Short exercise |
Write the next part of the article below about the State Center deal in Baltimore, starting right after its final sentence.

By Barry Rascovar
For MarylandReporter.com
As an early New Year’s gift to Maryland taxpayers, Gov. Larry Hogan Jr. delivered the final blow to an outrageously priced scheme aimed at turning over to private investors the 28-acre State Center complex in Baltimore for redevelopment.
Hogan’s predecessor, Gov. Martin O’Malley, had pushed hard for the State Center deal in a way that benefited the developers but left the state with unconscionably high rental payments for the next half-century – beginning at $30 million-plus per year, escalating by 15 percent every five years.
O’Malley’s proposal also would have threatened the state’s triple-A bond rating by smashing through Maryland’s debt ceiling.
Additionally, the deal hinged on the state constructing for the developers a high-priced underground garage, costing $28.3 million. The money to pay for the 20-year bonds on the garage would come out of the state’s struggling Transportation Trust Fund at roughly $2 million a year.
It was a boondoggle of immense proportions disguised as a redevelopment of State Center to help revive midtown Baltimore.

Given information |

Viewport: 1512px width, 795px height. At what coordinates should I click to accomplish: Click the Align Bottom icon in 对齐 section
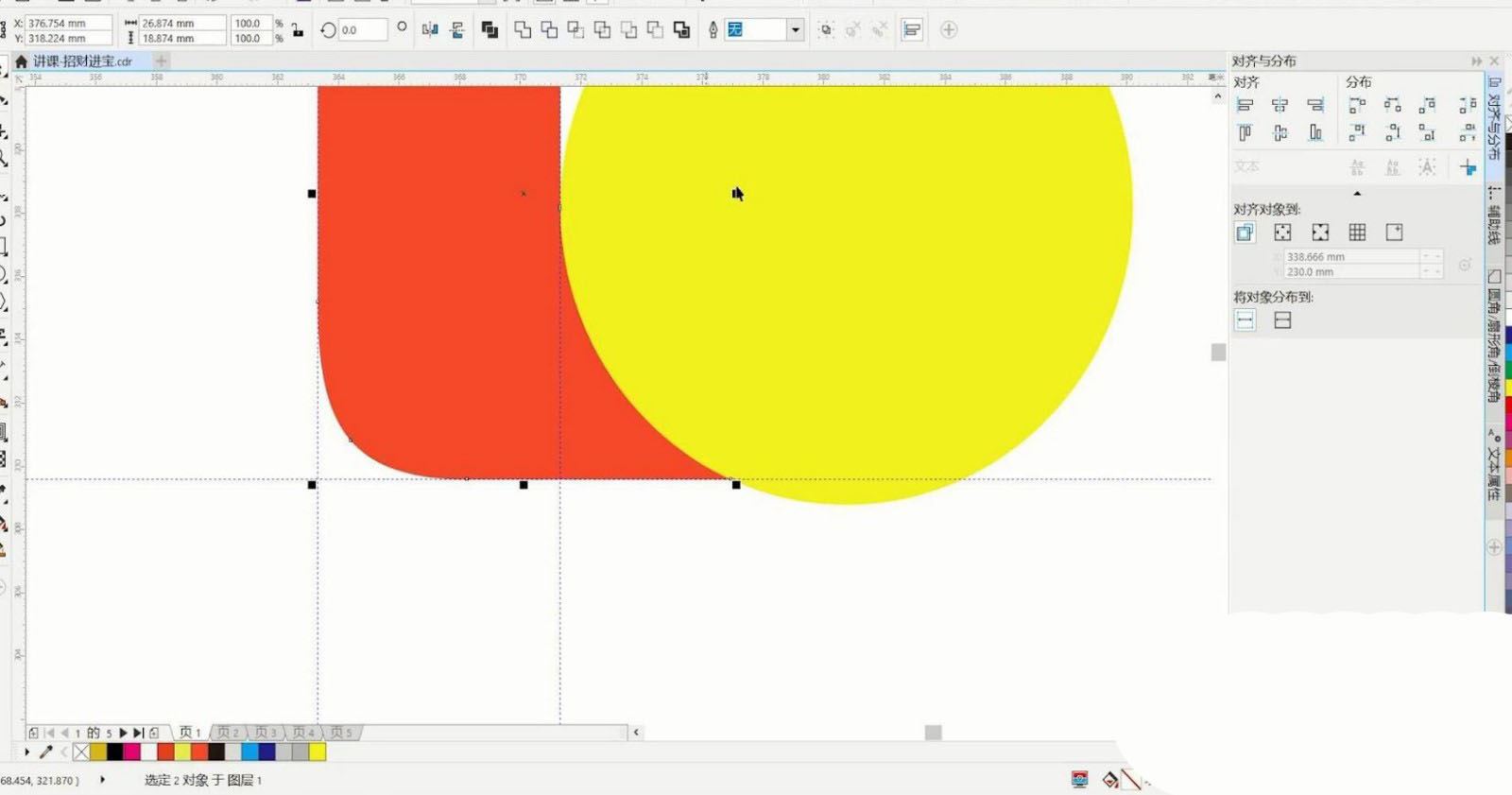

Answer to this task |
Public-Private Partnership
The initial plan, worked out by the Ehrlich administration in the early 2000s, made sense as a model for smart transit-oriented development. It was the sort of public-private partnership that would benefit Baltimore, the state and the developers – office space, retail, apartments and community amenities centered around two mass-transit lines.
Then came the Great Recession. What had been feasible plans for State Center’s re-birth crumbled. As lingering effects of the recession dragged on, the State Center proposal took on more of a Mission Impossible cast.
When O’Malley revived the proposal with new developers and a new set of financing numbers, what had been a good deal looked more and more suspect.
The legislature started asking questions and looking at the proposal’s details. Analysts for the General Assembly didn’t like what they discovered.
The state was being asked, essentially, to underwrite this massive $1.5 billion project. There would be only one prime tenant in the developer’s lone Phase One building – the state of Maryland, occupying nearly all of the office space.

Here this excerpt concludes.